| THE TASK |
Could the lines from the line bearing "Where should I" to the end of the records below be copied exactly, with the pictures left out and no other lines added?

Screenshot grounding data

-.-.-

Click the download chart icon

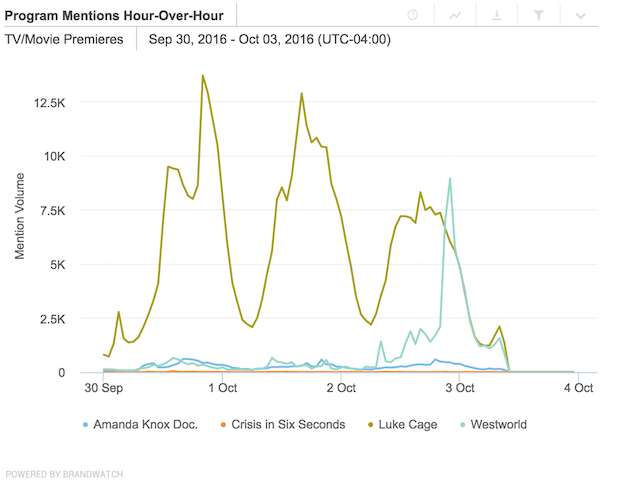(496, 16)
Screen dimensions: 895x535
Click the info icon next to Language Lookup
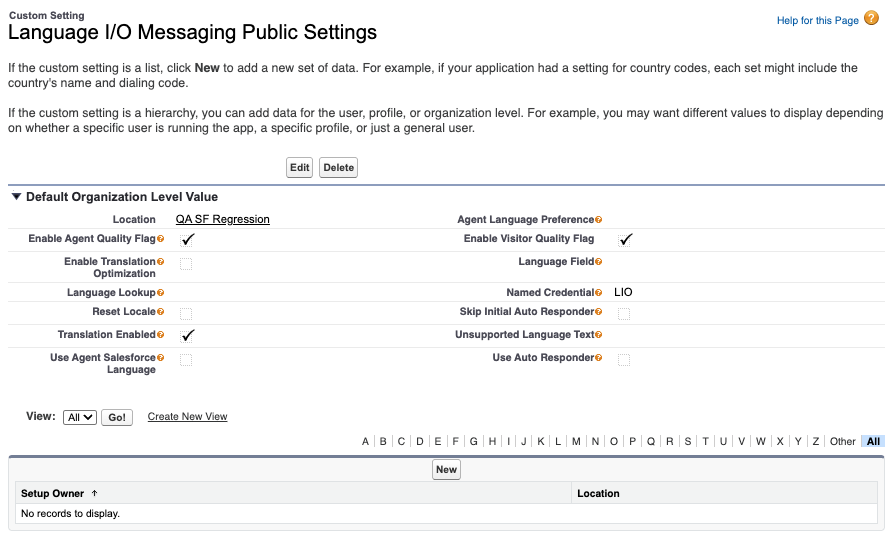161,293
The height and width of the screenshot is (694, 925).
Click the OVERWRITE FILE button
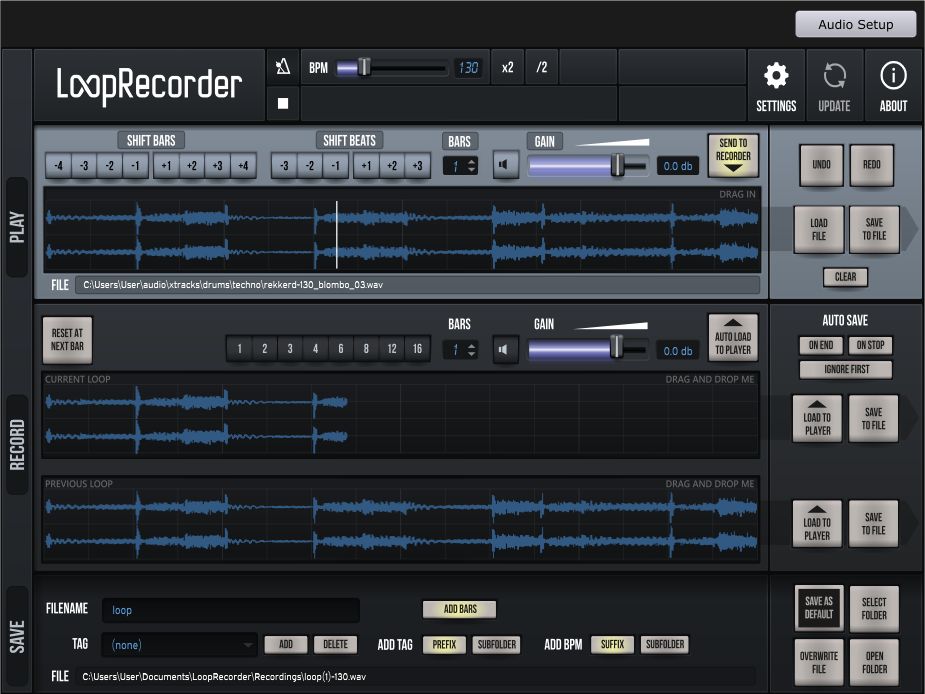818,661
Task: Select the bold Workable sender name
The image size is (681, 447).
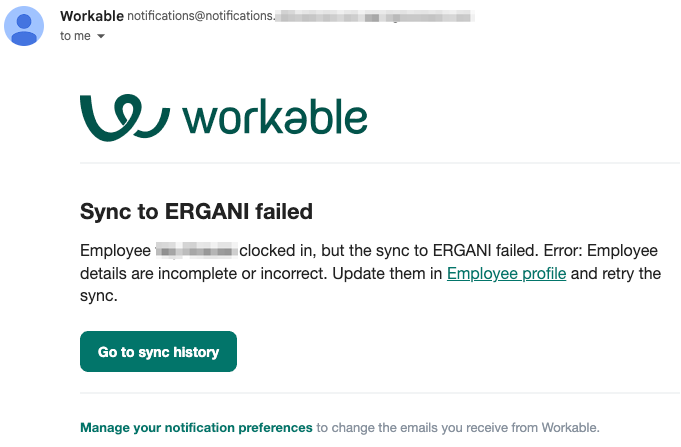Action: [92, 16]
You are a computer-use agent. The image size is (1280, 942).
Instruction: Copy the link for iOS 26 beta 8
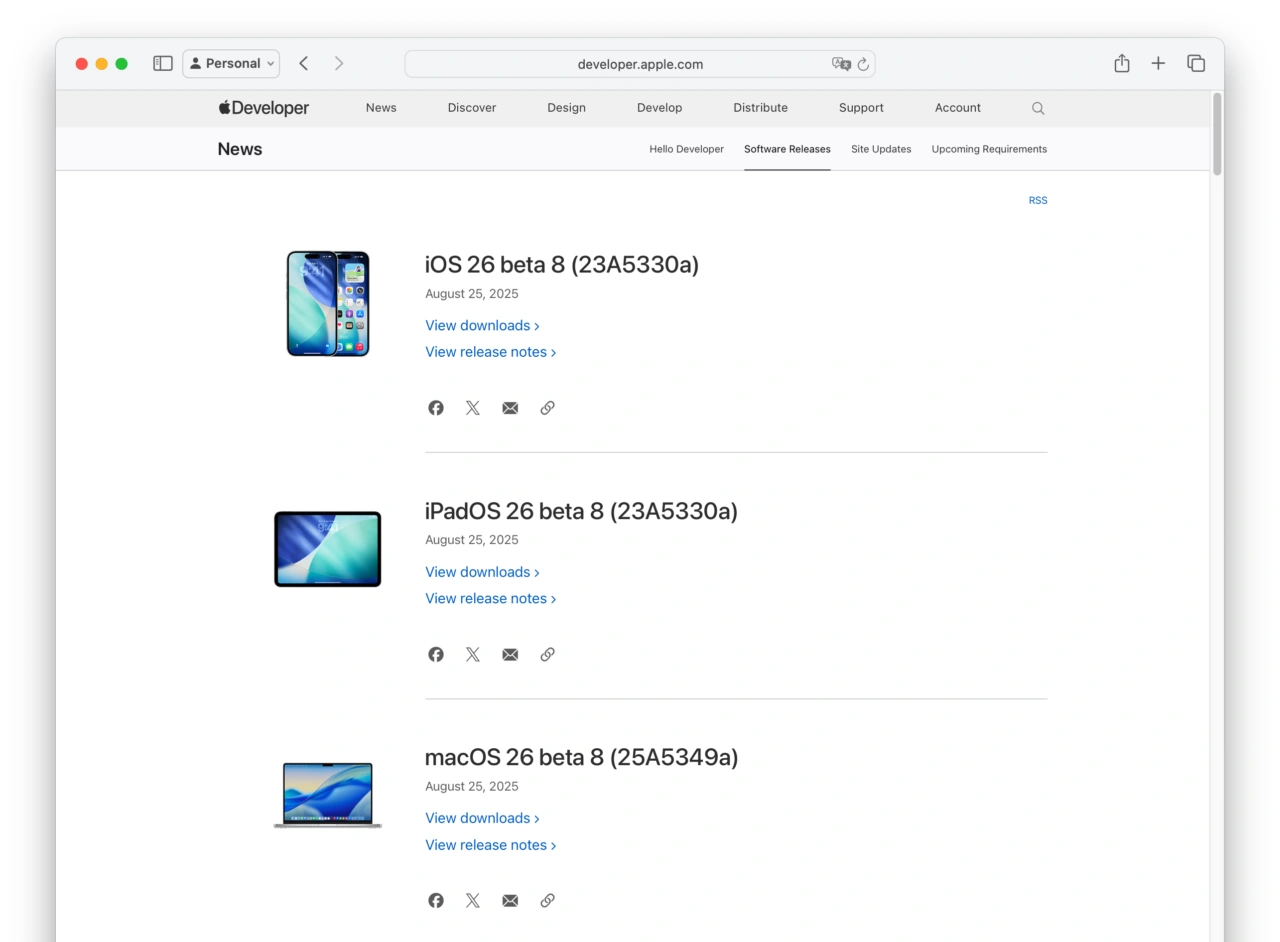tap(547, 407)
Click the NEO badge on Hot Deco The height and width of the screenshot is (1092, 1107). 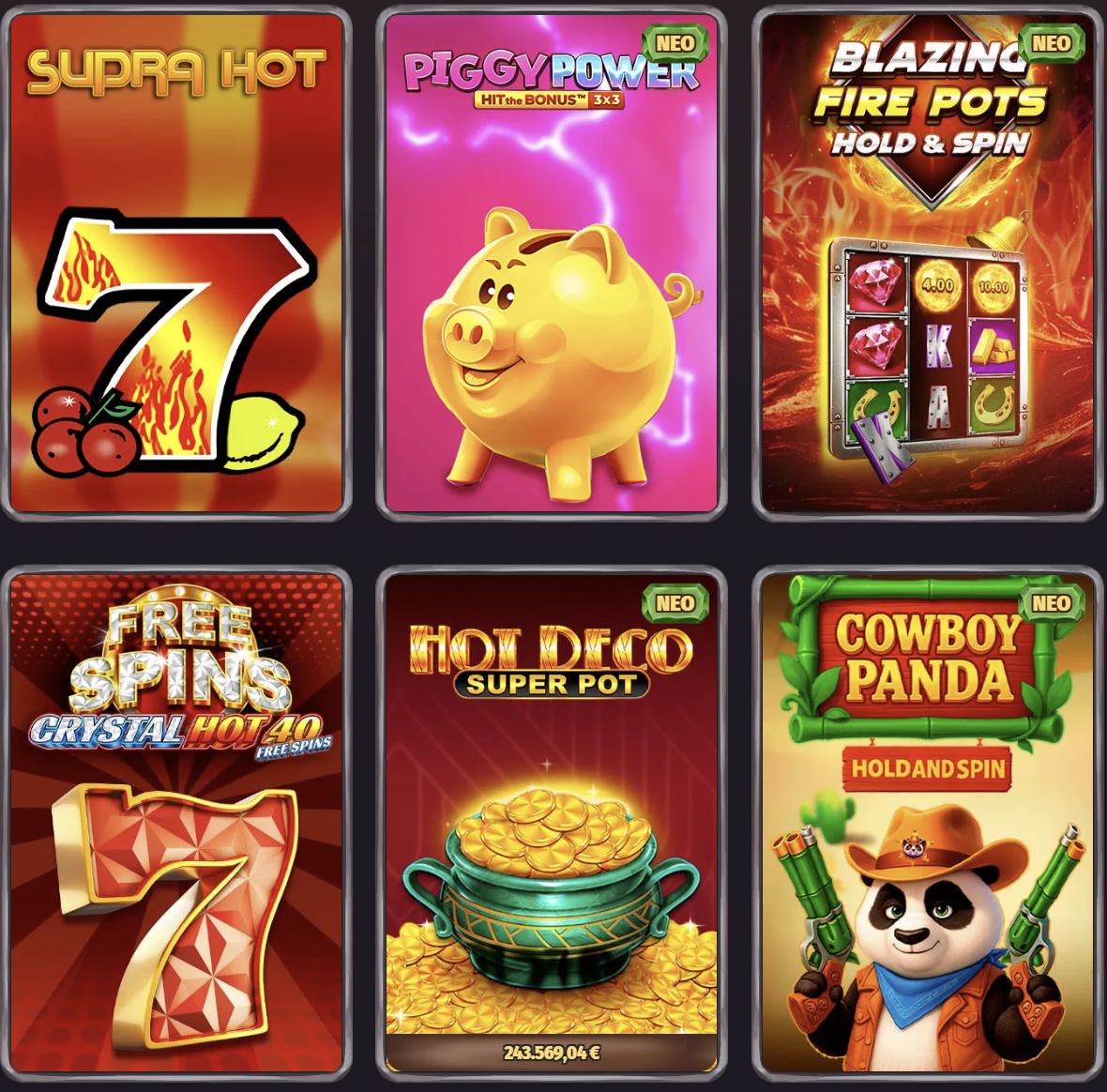675,603
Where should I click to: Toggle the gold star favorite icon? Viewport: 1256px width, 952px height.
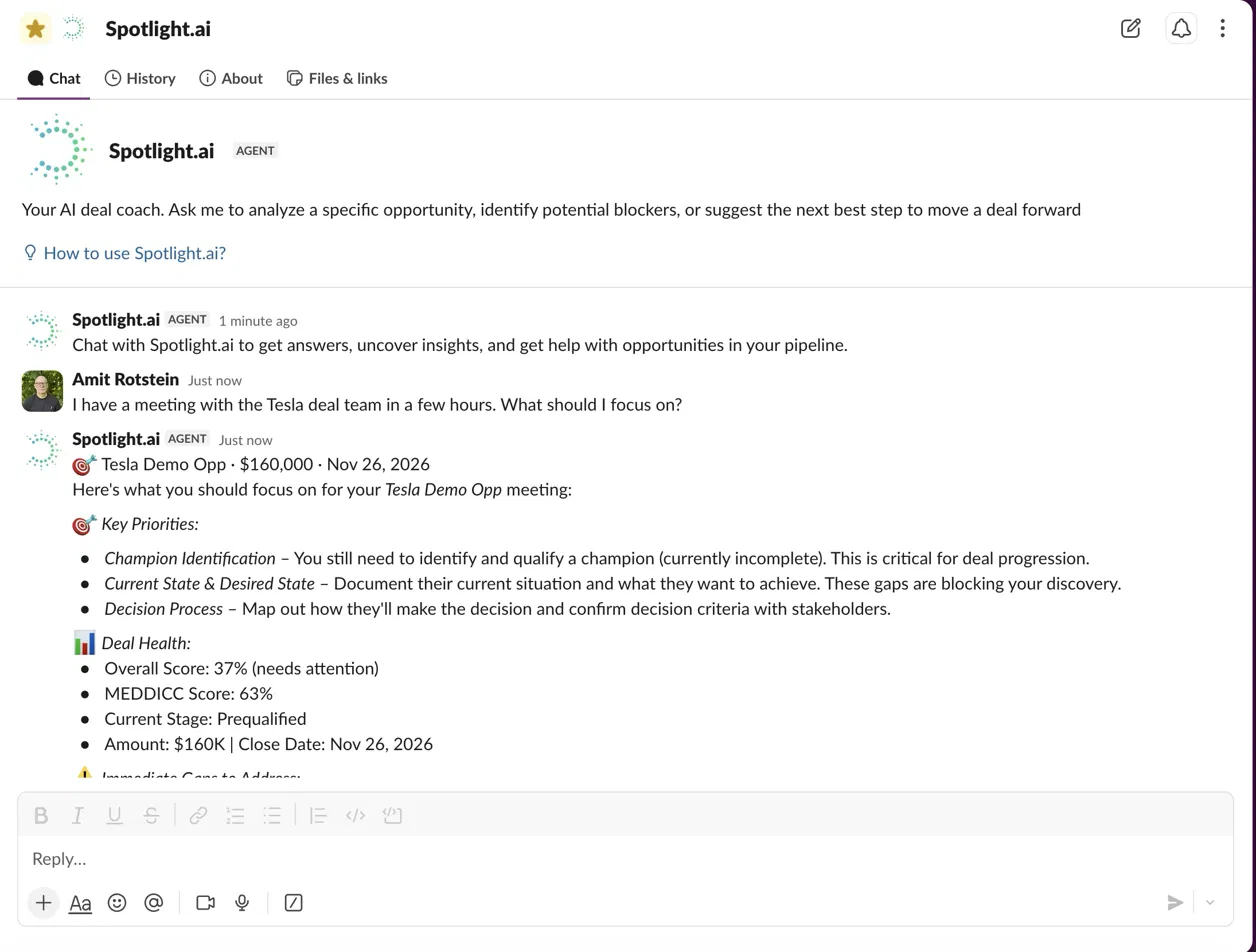click(36, 29)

-.-.-

| SOLVED EXERCISE |
Where should I click to: Toggle the gold star favorite icon? Viewport: 1256px width, 952px height.
click(36, 29)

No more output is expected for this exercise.